### 文書の抜粋
ダンテの代表作「神曲」は「地獄篇、煉獄篇、天国篇」の「3部作」で、各篇は「33歌」で構成されている。ただし「地獄篇」だけは34歌構成だが、第1歌が作品全体の導入部のためで、実質は33歌。さらに、全編1万5000行が、すべて「3行」を一組で脚韻を踏む詩型「テルツア・リーマ」で書かれている。カネの亡者ならぬ「3の亡者」?

「3」にこだわったのはダンテだけはない。ピタゴラス学派、ユダヤ教のカバラ、キリスト教の三位一体も「3」を聖なる数と考えた。

一方、「7」も重要な数である。旧約聖書の創世記によれば「神が天と地を6日間で創造し、7日目を安息日(休息日)とした」。つまり「7」は物事の区切りをあらわす数なのである。

不思議なことに、この「7」のルールは仏教も同じだ。たとえば「四十九日」。葬儀の後、49日後に行う法要だが「49日=7日×7回」。人は死ぬと、7日ごとに7回、極楽行きか地獄行きかの裁判が行われる。そして、最後の49日目に最終審判がくだるという。つまり、「7」はキリスト教でも仏教でも「区切り」を意味するのだ。

一方、仏教の「四十九日」には別の意味がある。人間は死後49日間、現世とあの世の境界をさまよう。まるで「渚にて」の世界ではないか。
######
課題一覧:
• 1. 数の「3」と「7」についての文章で、「神曲」を構成する3部作の各篇の名前をすべて挙げてください。
• 2. 数の「3」と「7」についての文章を、最後の文の後から書き継いでください。
この記録は、本文とは別の出典から取ったものです。
### 提供データ
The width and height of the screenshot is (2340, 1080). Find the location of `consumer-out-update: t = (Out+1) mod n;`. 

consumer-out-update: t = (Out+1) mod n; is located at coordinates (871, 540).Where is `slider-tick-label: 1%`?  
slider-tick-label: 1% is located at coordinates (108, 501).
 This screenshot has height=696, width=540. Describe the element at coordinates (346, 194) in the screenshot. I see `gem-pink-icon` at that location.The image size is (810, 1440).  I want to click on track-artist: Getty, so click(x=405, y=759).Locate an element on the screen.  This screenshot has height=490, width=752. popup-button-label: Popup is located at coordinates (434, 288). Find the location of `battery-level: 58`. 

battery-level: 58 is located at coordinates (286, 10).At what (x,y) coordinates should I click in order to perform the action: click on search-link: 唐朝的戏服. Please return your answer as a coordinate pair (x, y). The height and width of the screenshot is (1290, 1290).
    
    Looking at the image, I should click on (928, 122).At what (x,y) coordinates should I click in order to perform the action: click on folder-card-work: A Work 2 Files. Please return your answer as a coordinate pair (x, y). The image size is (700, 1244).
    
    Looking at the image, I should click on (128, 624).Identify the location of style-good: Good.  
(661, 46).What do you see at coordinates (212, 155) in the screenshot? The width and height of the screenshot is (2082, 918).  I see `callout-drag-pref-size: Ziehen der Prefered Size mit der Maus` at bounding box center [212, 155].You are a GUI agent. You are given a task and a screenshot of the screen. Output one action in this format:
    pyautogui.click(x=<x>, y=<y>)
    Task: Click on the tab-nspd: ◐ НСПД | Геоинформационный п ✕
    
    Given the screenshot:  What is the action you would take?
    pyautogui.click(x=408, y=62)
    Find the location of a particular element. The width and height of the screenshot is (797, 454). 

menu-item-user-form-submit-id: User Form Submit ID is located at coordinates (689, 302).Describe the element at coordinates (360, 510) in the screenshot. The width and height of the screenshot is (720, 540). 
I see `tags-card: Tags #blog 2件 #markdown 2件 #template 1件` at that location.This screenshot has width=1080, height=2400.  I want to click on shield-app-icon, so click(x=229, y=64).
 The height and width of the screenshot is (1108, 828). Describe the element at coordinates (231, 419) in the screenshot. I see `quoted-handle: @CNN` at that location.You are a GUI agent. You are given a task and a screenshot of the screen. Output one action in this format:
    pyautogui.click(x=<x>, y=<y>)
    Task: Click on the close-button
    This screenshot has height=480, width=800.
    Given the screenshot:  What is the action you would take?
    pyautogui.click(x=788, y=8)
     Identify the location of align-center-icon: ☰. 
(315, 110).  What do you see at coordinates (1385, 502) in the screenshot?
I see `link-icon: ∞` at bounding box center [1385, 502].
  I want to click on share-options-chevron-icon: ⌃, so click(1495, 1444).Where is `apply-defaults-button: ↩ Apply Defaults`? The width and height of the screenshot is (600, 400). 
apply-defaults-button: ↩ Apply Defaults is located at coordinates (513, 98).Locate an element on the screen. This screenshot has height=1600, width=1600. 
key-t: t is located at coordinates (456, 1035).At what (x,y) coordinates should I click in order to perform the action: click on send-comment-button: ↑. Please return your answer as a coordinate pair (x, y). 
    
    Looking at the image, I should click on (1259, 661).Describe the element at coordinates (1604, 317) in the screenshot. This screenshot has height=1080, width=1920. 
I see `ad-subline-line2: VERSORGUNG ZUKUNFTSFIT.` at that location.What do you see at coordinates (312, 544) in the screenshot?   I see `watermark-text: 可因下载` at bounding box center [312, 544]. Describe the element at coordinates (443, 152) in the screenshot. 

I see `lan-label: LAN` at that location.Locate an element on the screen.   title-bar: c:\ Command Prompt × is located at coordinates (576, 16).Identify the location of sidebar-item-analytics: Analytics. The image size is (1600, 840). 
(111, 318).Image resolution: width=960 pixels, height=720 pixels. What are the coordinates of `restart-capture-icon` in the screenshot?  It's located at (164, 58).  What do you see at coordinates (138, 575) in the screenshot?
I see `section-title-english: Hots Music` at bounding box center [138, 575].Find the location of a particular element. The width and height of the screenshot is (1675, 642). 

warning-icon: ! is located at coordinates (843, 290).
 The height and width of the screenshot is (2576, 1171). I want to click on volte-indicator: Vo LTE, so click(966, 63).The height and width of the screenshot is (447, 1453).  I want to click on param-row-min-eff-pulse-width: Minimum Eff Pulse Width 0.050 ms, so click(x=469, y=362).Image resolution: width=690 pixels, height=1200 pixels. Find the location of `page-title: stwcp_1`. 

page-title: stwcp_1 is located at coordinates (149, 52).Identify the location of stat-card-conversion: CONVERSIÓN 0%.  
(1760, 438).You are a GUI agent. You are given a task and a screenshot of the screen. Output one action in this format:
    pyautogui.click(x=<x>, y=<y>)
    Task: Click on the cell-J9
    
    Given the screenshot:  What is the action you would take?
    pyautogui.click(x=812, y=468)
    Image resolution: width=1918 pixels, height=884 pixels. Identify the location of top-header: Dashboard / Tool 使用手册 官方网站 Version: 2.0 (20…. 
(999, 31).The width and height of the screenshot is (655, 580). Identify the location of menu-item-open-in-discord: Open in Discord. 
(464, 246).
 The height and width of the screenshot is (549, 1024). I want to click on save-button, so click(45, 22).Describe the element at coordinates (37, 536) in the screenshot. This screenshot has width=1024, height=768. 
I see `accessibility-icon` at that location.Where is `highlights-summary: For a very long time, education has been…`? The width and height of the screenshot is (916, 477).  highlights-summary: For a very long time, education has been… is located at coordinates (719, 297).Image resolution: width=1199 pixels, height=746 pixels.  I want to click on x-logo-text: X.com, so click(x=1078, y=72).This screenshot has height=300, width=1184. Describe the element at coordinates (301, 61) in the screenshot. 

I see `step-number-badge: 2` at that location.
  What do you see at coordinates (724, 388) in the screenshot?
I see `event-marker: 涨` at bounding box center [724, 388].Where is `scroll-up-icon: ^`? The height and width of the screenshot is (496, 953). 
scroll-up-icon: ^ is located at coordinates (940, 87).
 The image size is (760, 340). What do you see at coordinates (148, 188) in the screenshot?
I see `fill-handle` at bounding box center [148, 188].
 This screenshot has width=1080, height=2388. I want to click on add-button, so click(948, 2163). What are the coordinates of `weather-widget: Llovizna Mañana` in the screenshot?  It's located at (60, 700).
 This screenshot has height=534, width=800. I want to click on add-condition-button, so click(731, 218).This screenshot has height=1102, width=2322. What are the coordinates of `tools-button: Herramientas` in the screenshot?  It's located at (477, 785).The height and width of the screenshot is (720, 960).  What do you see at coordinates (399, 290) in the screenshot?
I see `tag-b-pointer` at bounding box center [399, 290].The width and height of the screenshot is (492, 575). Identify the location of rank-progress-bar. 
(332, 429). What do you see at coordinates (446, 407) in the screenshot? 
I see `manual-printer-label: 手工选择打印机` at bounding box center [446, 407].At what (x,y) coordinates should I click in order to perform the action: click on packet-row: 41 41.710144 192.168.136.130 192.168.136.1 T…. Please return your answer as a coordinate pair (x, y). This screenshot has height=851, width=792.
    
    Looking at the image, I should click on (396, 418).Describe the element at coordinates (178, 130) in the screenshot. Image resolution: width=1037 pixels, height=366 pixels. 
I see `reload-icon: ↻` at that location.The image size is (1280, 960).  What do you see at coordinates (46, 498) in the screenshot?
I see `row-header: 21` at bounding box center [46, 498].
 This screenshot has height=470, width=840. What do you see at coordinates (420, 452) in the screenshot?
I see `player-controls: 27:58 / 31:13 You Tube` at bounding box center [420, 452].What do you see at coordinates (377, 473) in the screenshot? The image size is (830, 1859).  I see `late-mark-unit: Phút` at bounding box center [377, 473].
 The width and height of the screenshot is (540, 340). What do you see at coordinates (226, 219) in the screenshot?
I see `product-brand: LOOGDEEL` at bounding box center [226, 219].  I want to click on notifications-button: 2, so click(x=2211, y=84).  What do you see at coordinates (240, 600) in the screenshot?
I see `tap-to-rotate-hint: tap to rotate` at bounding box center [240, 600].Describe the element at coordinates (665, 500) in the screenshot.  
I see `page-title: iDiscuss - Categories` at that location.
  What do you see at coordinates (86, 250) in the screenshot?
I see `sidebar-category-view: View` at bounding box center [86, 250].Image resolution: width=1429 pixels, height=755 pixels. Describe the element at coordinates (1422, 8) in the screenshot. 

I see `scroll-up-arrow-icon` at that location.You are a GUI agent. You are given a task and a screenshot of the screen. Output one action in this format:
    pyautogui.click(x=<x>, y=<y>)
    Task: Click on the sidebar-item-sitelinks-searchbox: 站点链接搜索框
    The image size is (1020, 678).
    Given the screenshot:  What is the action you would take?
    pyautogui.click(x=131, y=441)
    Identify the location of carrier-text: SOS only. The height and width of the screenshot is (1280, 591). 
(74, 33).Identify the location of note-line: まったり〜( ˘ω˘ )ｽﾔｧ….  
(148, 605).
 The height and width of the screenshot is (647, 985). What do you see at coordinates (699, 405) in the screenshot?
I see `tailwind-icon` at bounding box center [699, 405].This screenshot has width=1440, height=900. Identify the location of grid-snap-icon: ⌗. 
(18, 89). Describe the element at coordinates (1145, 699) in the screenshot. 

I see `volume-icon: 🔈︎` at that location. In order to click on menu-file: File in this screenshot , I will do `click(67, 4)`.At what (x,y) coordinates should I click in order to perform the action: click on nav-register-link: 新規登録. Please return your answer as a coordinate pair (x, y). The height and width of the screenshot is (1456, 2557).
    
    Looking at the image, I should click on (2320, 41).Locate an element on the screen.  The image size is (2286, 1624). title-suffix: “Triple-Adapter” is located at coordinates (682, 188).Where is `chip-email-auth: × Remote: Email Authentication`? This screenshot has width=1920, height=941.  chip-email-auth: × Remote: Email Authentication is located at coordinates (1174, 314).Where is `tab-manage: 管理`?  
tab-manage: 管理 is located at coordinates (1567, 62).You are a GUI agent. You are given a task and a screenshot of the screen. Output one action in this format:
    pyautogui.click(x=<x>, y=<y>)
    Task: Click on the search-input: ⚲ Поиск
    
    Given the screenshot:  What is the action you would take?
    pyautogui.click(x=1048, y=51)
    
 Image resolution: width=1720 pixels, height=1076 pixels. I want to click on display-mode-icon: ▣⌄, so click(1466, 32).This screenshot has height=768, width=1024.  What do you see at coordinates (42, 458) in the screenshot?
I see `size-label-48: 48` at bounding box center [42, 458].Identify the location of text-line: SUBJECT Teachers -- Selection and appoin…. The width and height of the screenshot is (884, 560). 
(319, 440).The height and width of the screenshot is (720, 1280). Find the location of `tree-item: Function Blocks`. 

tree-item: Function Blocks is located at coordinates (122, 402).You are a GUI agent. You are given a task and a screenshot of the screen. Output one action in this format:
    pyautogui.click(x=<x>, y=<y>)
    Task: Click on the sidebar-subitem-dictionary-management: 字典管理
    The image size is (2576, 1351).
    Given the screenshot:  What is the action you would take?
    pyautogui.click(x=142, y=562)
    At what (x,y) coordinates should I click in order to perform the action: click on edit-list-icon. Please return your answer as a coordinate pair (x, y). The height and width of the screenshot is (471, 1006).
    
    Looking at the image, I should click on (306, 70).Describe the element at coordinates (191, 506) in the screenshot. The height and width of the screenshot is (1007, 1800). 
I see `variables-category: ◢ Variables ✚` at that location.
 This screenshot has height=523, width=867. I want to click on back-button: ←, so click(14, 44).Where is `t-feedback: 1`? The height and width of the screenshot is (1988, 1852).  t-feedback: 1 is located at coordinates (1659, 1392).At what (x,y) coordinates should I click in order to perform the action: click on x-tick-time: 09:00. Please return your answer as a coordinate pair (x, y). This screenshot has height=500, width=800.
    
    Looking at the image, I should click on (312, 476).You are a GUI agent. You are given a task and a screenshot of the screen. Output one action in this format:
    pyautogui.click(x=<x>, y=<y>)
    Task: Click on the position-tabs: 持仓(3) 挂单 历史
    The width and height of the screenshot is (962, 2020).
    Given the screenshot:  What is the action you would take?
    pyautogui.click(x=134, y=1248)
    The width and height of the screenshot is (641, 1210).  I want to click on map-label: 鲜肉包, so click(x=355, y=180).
######
解答:
• 1. 地獄篇、煉獄篇、天国篇

• 2.
「渚にて」はネビル・シュートが書いた近未来小説で、映画化もされた。物語の舞台は、全面核戦争後のオーストラリアのメルボルン。コバルト爆弾が使用され、北半球は壊滅、南半球も放射線量が急増し、「死」が迫っている。すべての人間が現世に半分、あの世に半分身をおいた世界。作品のタイトル「渚にて」はこれを示唆しているのかもしれない。「渚」は、海と陸という異世界の境界だから。

話を「7」にもどそう。

キリスト教では、「7」はもう一つ重要な意味をもつ。「完全数」である。その真逆が「6」で、不完全だが、完全にあと一歩だけおよばない。そのため、キリスト教では「6」は不完全な神、つまりサタン(悪魔)を意味する。ヨハネの黙示録(12章18節~13章18節)にはこう記されている。

「聡明な者は、獣の数字を読み解くがよい。その数字とは、人間をさすものである。その数字は666である」

■ピタゴラス学徒の業績

ピタゴラス教団は秘密主義を徹底する秘密結社だった。

創設者ピタゴラスのこと、教団の内部情報、教義もよくわかっていない。そもそも、ピタゴラス本人が著した書は1点も残っていないのだから。一方、ピタゴラス学派の後継者たちの業績は一部確認できる。彼らはピタゴラス教団の本拠地クロトンを中心に活動した。

まず、医者のアルクマイオン。

アルクマイオンは、紀元前6世紀頃、南イタリアのクロトンで生まれた。アルクマイオンは人体の諸要素の調和がとれていれば健康、そうでない状態が病気と考えた。この「調和」を重視する学説は、ヒッポクラテスの四体液説にも影響を与えた。「四体液説」とは、血液、粘液、黄胆汁、黒胆汁の4つが人間の基本体液で、そのバランスが崩れると病気になるという。また、アルクマイオンはみずから解剖を行い、目と脳がつながっていることを発見したという。

つぎに、機械工学者のアルキュタス。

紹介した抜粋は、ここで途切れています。